ZoomWie Marilyn Monroe vor der Kamera verschwand
Wenige Wochen vor ihrem Tod fotografierten Lawrence Schiller und Bert Stern die Schauspielerin. So freizügig die Bilder sind: Ihr Gesicht bleibt seltsam leer.
Natürlich war sie schön. Verführerisch. Mysteriös. Sexy. Aber man wundert sich trotzdem ein wenig, warum Marilyn Monroe die Männerwelt ihrer Zeit derart aus der Fassung brachte.
Der junge Fotograf Lawrence Schiller etwa sollte Monroe am Set ihres letzten Films «Something’s Got to Give» ablichten – darauf, dass sie für ihn nackt am Swimmingpool posieren würde, war der 25-Jährige nicht vorbereitet: «Marilyn Monroe war, schon wenn sie Kleider anhatte, das Traummotiv jedes Fotografen und sogar noch umwerfender ohne», erinnert er sich.
Ihre Haut sei wie Champagner, wie Alabaster, wie eine frische Meringue: Er habe sich augenblicklich in sie verliebt, schreibt der Fotograf Bert Stern (1929–2013), der Monroe im Juni 1962 für die «Vogue» fotografierte. Es war im Hotel Bel-Air in Los Angeles, Stern hatte eine Suite komplett leer geräumt und statt Kleider bloss ein paar Schals und transparente Tücher bereitgelegt. «Du willst mich nackt fotografieren, nicht wahr?», soll ihn Marilyn gefragt haben.

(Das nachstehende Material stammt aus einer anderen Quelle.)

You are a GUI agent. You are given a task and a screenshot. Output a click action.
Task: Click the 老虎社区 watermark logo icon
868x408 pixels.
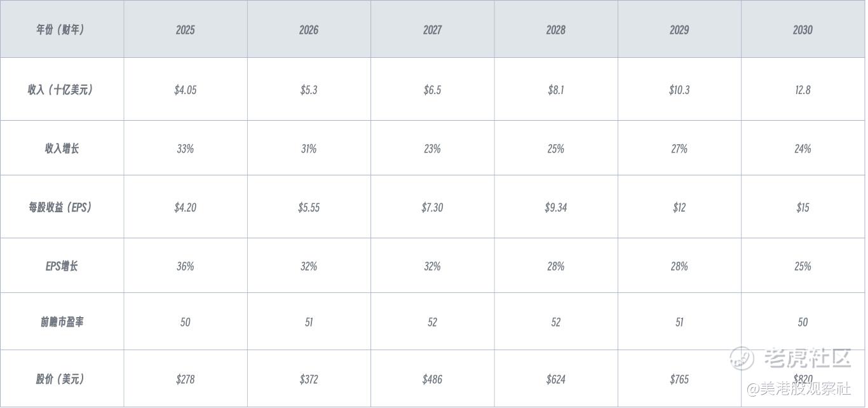pyautogui.click(x=742, y=358)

Klar, da ist der rote Lippenstift, die makellose Haut, da sind die blauen Augen, die silberblonden Haare. Aber wo ist die Person hinter dem ikonischen Look?
Daraufhin entstanden jene ikonischen Bilder, auf denen die Aktrice ihren Körper nur marginal verhüllt und dadurch den – männlichen – Blick erst recht kitzelt. Ihr Ausdruck aber bleibt, abgesehen von einer fast routiniert anmutenden Laszivität, eigenartig leer. Ein paar Wochen später stirbt Marilyn Monroe allein in ihrem Schlafzimmer.
Dieses leere, unbewohnte Gesicht ist es, was heute an der Schauspielerin vielleicht am meisten irritiert. Klar, da ist der rote Lippenstift, die makellose Haut, da sind die blauen Augen, die silberblonden Haare. Aber wo ist die Person hinter dem ikonischen Look? Hätte man sie ohne ihn auf der Strasse erkannt?
Im Buch «Norman Mailer. Bert Stern. Marilyn Monroe» ist eine Auswahl jener 2500 Fotografien versammelt, die Bert Stern 1962 aufgenommen hat. Begleitet werden sie von Norman Mailers biografischem Essay von 1973, der seit mehreren Jahren vergriffen war; der Autor hatte Marilyn Monroe allerdings kein einziges Mal getroffen. Womöglich sei ein Roman das beste Instrument, um das schwer Fassbare an ihr einzufangen, schreibt Mailer. Vielleicht aber ist auch sein Text nur eine weitere Projektion eines Mannes auf eine Frau, die hinter all den Bildern allmählich verschwand.